** Begin STORED DATA **

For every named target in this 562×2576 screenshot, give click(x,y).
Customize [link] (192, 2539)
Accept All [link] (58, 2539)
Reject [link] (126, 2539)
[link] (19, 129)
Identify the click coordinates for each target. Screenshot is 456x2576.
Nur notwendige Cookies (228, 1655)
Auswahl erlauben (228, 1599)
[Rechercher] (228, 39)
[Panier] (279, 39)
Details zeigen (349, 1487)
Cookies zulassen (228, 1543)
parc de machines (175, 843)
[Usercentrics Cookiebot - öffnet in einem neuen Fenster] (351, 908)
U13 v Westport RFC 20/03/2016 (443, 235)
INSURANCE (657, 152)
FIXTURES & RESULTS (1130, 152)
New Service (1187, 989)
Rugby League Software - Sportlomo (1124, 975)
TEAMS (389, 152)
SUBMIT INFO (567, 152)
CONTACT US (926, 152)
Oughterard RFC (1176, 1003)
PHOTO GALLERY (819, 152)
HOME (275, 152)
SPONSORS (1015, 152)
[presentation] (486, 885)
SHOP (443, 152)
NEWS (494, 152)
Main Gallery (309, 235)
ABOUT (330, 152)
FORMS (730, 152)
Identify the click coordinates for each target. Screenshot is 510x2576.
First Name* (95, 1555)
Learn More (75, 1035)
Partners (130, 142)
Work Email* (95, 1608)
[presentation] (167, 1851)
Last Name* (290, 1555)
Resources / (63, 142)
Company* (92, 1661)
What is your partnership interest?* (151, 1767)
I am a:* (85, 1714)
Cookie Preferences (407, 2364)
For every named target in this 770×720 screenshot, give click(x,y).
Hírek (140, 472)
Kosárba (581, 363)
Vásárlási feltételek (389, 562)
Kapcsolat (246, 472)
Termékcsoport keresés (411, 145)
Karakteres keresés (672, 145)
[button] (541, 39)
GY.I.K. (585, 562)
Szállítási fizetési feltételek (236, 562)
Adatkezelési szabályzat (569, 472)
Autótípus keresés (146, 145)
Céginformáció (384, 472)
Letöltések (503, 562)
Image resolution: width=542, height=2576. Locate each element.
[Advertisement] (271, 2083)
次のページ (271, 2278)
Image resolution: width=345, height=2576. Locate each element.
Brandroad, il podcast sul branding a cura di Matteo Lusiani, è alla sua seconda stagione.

** End STORED DATA **

EXERCISE DETAILS:
Can you reproduce all the data above, substituting "item" for "target" and leaving everything else as it is?

OUTPUT OF THE TASK:
For every named item in this 562×2576 screenshot, give click(x,y).
Customize [link] (192, 2539)
Accept All [link] (58, 2539)
Reject [link] (126, 2539)
[link] (19, 129)
Identify the click coordinates for each item. Screenshot is 456x2576.
Nur notwendige Cookies (228, 1655)
Auswahl erlauben (228, 1599)
[Rechercher] (228, 39)
[Panier] (279, 39)
Details zeigen (349, 1487)
Cookies zulassen (228, 1543)
parc de machines (175, 843)
[Usercentrics Cookiebot - öffnet in einem neuen Fenster] (351, 908)
U13 v Westport RFC 20/03/2016 (443, 235)
INSURANCE (657, 152)
FIXTURES & RESULTS (1130, 152)
New Service (1187, 989)
Rugby League Software - Sportlomo (1124, 975)
TEAMS (389, 152)
SUBMIT INFO (567, 152)
CONTACT US (926, 152)
Oughterard RFC (1176, 1003)
PHOTO GALLERY (819, 152)
HOME (275, 152)
SPONSORS (1015, 152)
[presentation] (486, 885)
SHOP (443, 152)
NEWS (494, 152)
Main Gallery (309, 235)
ABOUT (330, 152)
FORMS (730, 152)
Identify the click coordinates for each item. Screenshot is 510x2576.
First Name* (95, 1555)
Learn More (75, 1035)
Partners (130, 142)
Work Email* (95, 1608)
[presentation] (167, 1851)
Last Name* (290, 1555)
Resources / (63, 142)
Company* (92, 1661)
What is your partnership interest?* (151, 1767)
I am a:* (85, 1714)
Cookie Preferences (407, 2364)
For every named item in this 770×720 screenshot, give click(x,y).
Hírek (140, 472)
Kosárba (581, 363)
Vásárlási feltételek (389, 562)
Kapcsolat (246, 472)
Termékcsoport keresés (411, 145)
Karakteres keresés (672, 145)
[button] (541, 39)
GY.I.K. (585, 562)
Szállítási fizetési feltételek (236, 562)
Adatkezelési szabályzat (569, 472)
Autótípus keresés (146, 145)
Céginformáció (384, 472)
Letöltések (503, 562)
Image resolution: width=542, height=2576. Locate each element.
[Advertisement] (271, 2083)
次のページ (271, 2278)
Image resolution: width=345, height=2576. Locate each element.
Brandroad, il podcast sul branding a cura di Matteo Lusiani, è alla sua seconda stagione.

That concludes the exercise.